The following text by Andy Fogle is an excerpt from his contribution to “Teacher to Teacher: How Has Your Own Work as a Writer Helped You as an English Teacher?” from the January 2009 issue of English Journal.
My status as a poet and book critic has certainly led to an assortment of classroom experiences: workshops, discussions of my poems, a behind-the-scenes look at the evolution of one of my book reviews, a project where students submit to publications outside our community, anecdotes about writers I have been lucky enough to know, and applying writers’ statements on craft to what we’ve read.
But those are all little day-to-day issues; what has really mattered has to do with philosophy and attitude.
Most importantly, my writing life has given me the confidence to challenge and extend notions of what student writing is allowed to be and do.
My students complete an independent writing project each semester: There is a sequence of parts to the project, but the form and content are up to the student, as is the pacing and schedule (except for the final draft).
My challenge to them is: You have no other choice but to be a writer of some kind, but you may be a writer of any kind.

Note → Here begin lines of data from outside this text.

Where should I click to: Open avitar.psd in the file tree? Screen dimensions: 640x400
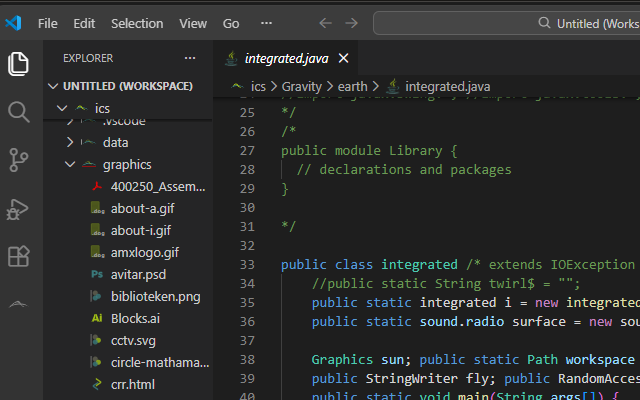(138, 274)
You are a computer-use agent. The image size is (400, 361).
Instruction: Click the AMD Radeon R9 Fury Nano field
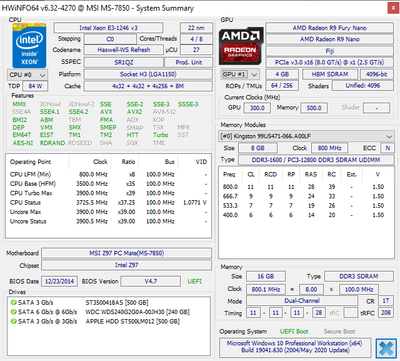pos(329,28)
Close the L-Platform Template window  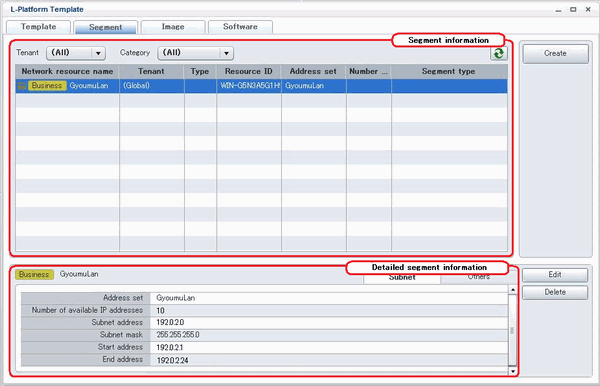click(x=588, y=10)
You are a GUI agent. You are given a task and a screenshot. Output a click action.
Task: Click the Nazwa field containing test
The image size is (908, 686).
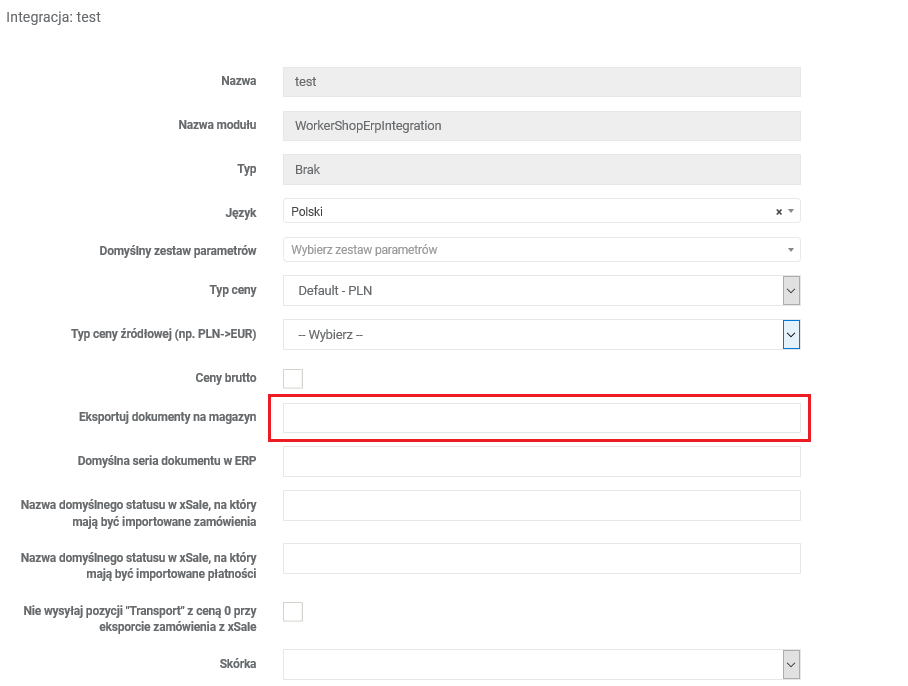pyautogui.click(x=541, y=82)
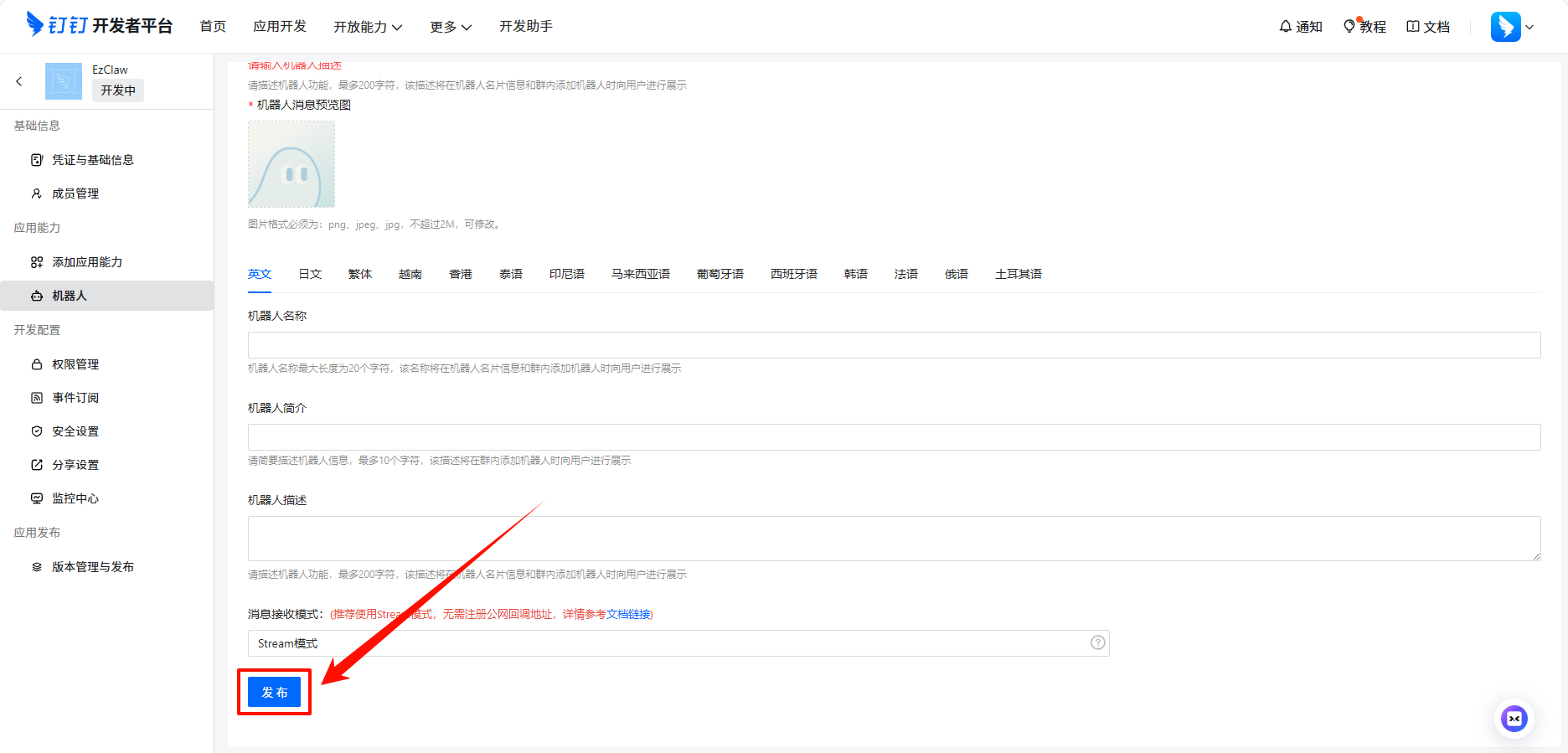Expand the user avatar account dropdown

pos(1512,27)
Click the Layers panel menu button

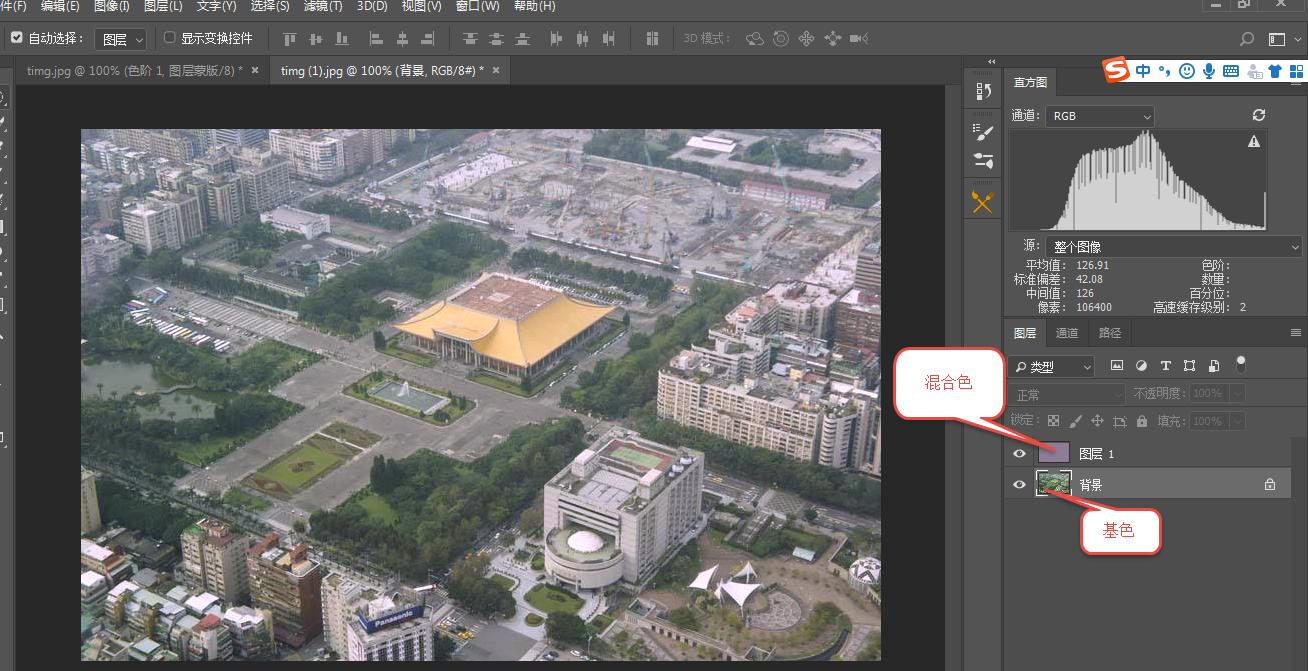pyautogui.click(x=1296, y=332)
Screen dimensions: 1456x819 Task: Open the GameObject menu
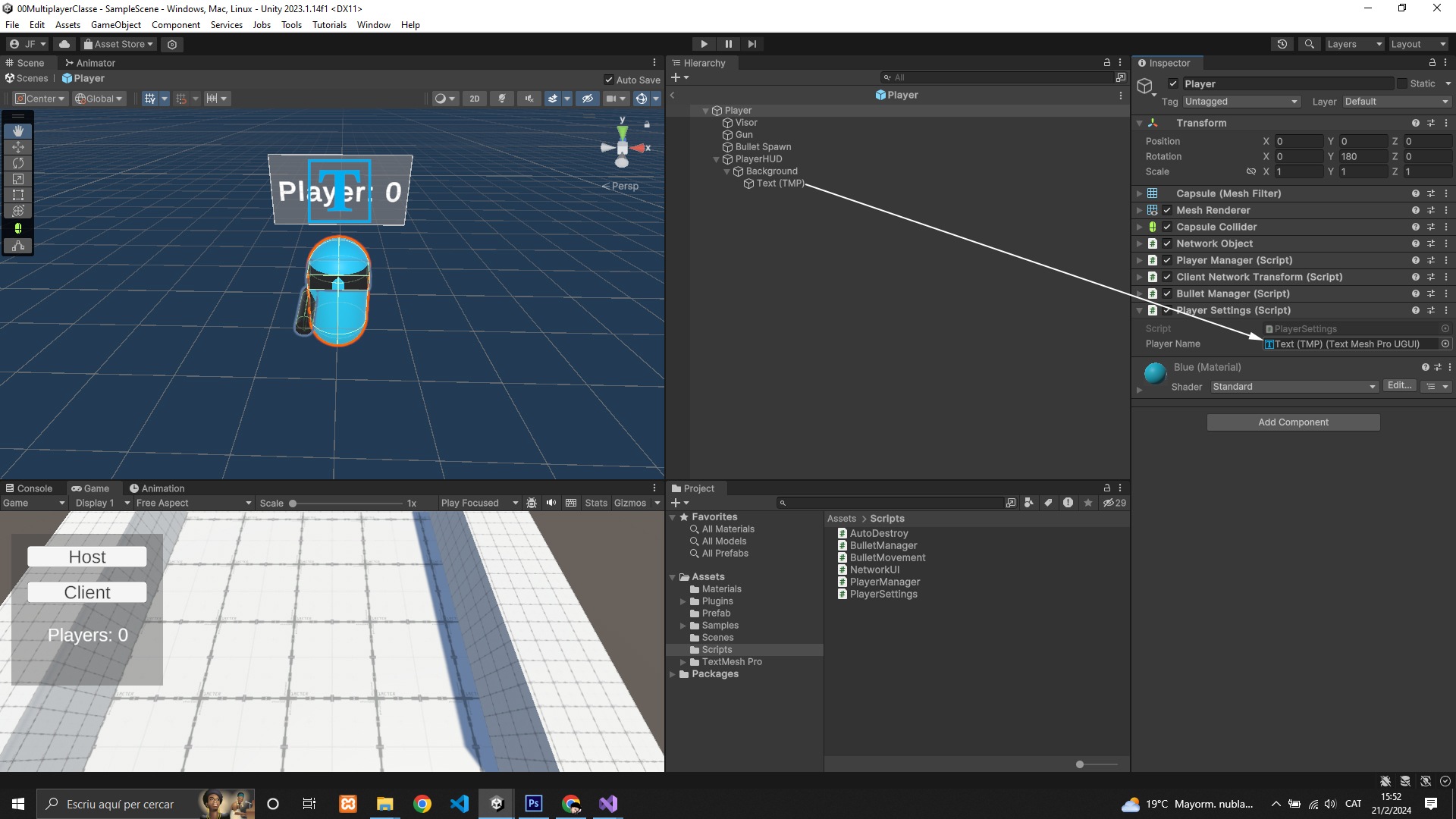pyautogui.click(x=115, y=25)
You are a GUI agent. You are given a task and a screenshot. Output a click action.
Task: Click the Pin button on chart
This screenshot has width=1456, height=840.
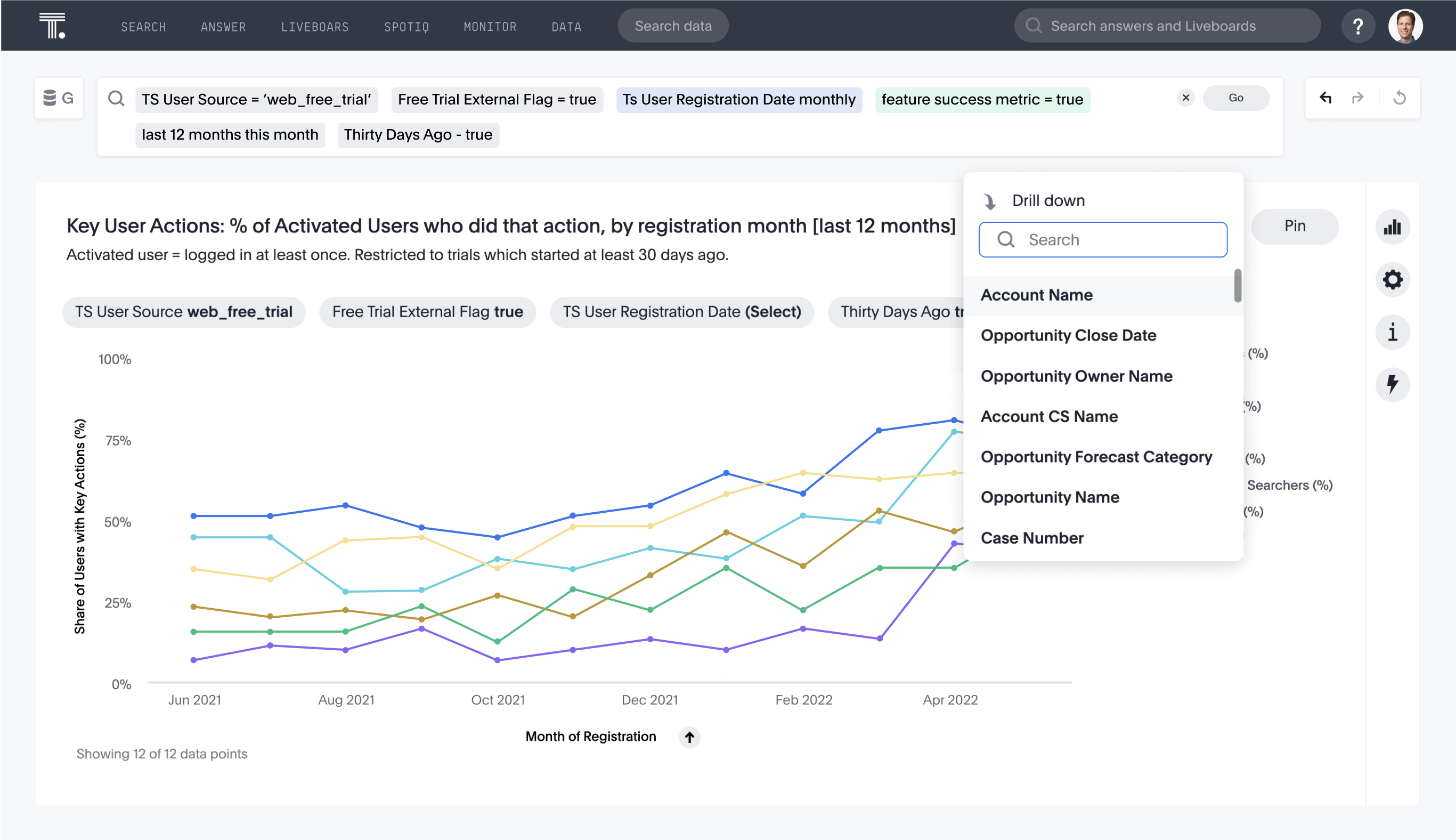(x=1294, y=225)
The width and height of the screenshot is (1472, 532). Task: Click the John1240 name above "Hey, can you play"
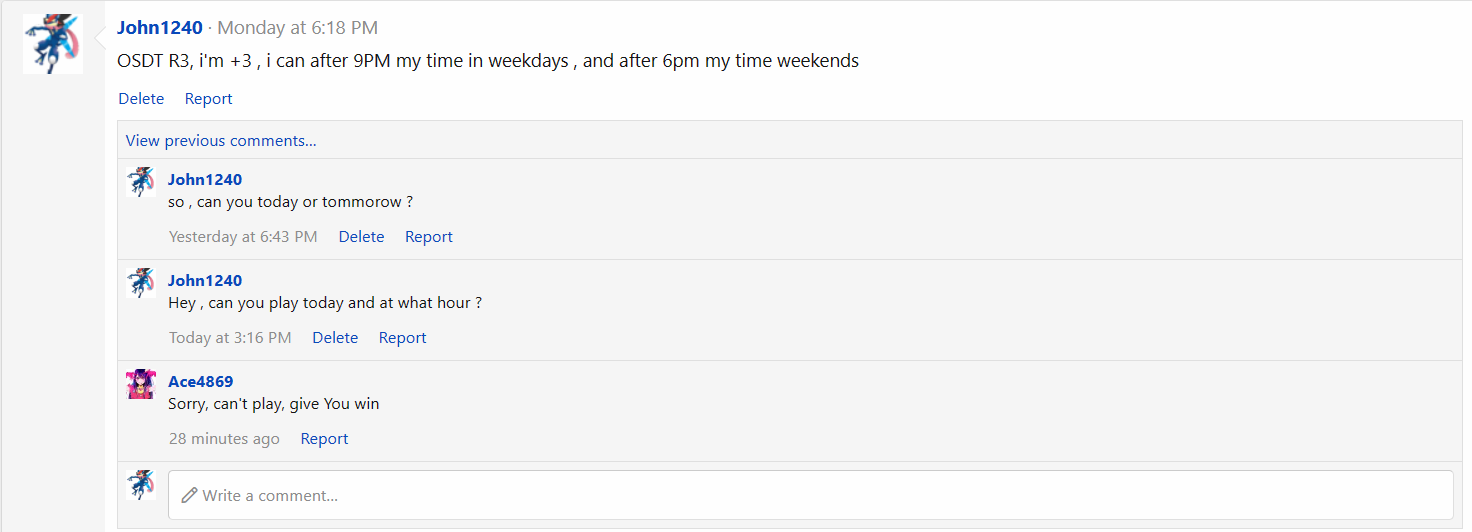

What choice do you make?
In all kinds of other assignments, from argument to autobiography to research to literary response, I let—often insist—students use “I”; I allow purposeful one-sentence paragraphs and sentence fragments; I push them to include quotations from friends and family.
And in terms of preparation for state tests, I do just a bit more than the required minimum because I know if I have students reading and writing regularly, widely, and authentically, then the only real challenge they’ll have with the state’s demands is the fact that those demands are at best counterproductive, at worst ignorant. The writing itself will be far beneath them.
When they’re done with those silly hoops, they can get back to their real work. And so can I.